Friday, April 29, 2011

Swedish Office and GM Allow Antonov to Invest in Saab

It appears that Saab's hopes of survival continue to depend after all that happened on Vladimir Antonov, the Russian banker who was forced by GM to sell his initial shares in Spyker for the Saab sale to occur. Spyker today confirmed that the Swedish National Debt Office (NDO) allowed Antonov to become a major shareholder in Spyker Cars, Saab's parent company.
"This is a great day for our company and for me personally. We worked relentlessly for 11 months to achieve the desired result: restore the reputation of Vladimir Antonov, who made so many valuable contributions to Spyker since 2007 as financier and shareholder,” said Victor Muller, CEO of Spyker and chairman of Saab Automobile.
“We are convinced he will be able to make such contributions again in the near future and look forward to the decisions of the Swedish Government, General Motors and the European Investment Bank (EIB), following the recommendation of the NDO which was the result of intense scrutinising,” Muller added.
General Motors, which has redeemable preference shares in Saab, also gave the green light to Antonov.

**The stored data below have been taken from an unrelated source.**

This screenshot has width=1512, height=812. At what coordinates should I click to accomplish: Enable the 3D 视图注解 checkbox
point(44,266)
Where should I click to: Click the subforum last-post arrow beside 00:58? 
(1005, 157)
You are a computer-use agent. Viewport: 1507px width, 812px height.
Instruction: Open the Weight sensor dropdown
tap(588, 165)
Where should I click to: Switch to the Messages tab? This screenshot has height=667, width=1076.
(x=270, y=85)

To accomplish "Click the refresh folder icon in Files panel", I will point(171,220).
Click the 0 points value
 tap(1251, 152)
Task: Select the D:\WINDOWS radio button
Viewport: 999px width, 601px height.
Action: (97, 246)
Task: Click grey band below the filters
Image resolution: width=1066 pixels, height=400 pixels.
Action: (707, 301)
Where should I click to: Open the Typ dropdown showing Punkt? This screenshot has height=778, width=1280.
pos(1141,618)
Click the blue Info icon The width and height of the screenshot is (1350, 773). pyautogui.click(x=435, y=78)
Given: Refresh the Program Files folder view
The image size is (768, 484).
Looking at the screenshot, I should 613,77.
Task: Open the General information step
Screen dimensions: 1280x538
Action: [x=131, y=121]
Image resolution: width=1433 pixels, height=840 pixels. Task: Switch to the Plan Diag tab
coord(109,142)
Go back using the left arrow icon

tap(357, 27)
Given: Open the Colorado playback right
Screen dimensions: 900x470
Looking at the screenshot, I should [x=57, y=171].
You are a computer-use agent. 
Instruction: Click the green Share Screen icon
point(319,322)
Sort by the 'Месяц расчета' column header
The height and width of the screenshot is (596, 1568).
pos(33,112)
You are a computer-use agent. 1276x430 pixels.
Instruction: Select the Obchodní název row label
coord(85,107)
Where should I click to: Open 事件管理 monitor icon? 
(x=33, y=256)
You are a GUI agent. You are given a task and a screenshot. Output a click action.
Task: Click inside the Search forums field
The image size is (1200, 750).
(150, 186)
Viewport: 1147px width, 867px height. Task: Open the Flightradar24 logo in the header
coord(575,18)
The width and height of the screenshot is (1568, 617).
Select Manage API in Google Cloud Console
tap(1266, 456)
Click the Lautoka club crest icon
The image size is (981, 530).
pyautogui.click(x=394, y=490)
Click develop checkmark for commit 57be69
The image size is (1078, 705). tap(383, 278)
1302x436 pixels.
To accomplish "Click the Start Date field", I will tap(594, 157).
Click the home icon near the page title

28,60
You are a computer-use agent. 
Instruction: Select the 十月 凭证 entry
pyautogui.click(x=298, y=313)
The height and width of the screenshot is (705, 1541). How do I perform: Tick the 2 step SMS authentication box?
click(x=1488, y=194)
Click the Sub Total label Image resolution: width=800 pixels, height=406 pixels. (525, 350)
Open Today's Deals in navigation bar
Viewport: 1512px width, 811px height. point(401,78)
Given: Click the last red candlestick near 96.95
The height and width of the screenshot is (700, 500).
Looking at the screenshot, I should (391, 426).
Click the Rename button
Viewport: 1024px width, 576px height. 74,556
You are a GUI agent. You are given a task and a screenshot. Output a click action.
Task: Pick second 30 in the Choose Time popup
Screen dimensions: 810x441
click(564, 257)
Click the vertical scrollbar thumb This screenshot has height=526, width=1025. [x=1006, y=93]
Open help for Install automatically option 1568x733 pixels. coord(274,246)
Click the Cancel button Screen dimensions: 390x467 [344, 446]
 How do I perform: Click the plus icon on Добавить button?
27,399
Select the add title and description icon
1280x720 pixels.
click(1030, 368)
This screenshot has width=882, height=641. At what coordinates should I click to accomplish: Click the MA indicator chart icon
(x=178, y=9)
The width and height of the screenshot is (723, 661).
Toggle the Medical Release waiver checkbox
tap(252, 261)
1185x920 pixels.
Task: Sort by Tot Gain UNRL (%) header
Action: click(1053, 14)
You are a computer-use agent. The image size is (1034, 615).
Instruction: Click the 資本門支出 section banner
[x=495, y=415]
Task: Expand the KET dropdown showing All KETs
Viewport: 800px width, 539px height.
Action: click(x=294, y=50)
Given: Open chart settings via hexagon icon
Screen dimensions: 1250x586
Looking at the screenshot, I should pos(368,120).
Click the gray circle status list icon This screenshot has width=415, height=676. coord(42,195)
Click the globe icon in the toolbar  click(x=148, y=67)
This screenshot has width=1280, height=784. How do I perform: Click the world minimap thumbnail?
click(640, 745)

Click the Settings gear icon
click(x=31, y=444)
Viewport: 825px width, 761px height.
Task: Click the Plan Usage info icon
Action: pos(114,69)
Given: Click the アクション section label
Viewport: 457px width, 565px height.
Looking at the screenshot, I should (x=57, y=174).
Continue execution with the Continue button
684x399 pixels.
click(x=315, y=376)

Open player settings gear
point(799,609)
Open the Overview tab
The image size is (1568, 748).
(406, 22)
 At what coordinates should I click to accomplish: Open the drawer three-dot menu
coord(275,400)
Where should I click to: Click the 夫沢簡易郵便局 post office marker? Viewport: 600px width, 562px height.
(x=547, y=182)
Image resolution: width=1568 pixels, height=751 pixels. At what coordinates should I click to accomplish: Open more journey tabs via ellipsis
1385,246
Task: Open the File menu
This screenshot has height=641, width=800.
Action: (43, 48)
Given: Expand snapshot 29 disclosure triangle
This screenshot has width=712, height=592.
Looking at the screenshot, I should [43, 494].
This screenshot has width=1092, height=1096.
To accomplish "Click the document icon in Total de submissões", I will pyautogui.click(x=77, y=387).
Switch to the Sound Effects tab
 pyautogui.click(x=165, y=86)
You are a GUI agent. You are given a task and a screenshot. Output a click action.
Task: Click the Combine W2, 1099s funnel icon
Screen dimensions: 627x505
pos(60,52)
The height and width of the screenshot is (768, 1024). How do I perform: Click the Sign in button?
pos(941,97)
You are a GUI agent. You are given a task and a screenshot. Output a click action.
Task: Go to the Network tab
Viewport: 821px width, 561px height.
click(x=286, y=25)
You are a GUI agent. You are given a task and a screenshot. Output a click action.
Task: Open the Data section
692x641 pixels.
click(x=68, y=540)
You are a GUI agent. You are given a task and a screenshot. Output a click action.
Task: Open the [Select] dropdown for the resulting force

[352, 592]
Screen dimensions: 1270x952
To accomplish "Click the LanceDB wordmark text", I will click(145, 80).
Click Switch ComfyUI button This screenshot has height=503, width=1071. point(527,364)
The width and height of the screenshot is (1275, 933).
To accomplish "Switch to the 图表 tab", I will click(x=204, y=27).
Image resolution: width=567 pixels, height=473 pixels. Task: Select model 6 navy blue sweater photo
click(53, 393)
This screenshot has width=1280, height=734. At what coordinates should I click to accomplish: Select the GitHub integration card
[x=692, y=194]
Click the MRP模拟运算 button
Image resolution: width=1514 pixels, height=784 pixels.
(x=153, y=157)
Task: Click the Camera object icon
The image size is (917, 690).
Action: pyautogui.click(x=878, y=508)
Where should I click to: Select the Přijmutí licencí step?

“GM continues to be in active discussions with both Saab and the European Investment Bank and has reached a tentative agreement with Saab on a construct which could allow for Vladimir Antonov's acquisition of a shareholder interest in Saab,” the Detroit automaker said in a press statement.
The American company stressed, however, that the agreement requires “certain specific actions to be taken by Saab which have not yet been completed, as well as certain formal consents, approvals and waivers which Saab has not yet obtained.”
Antonov still needs the green light from the Swedish government and the European Investment Bank (EIB) to return as a Spyker shareholder. Saab halted production three weeks ago because it had no money to pay suppliers and announced it will sell production facilities to Antonov and lease them back in order to get cash to restart production.
However, the deal must receive the approval of the EIB, to which Saab owes €400 million.
“Spyker and Saab Automobile are negotiating equity and debt financing and/or technology licensing with various strategic partners, including various Chinese car manufacturers. No commitments have been received to date,” Saab said in a statement.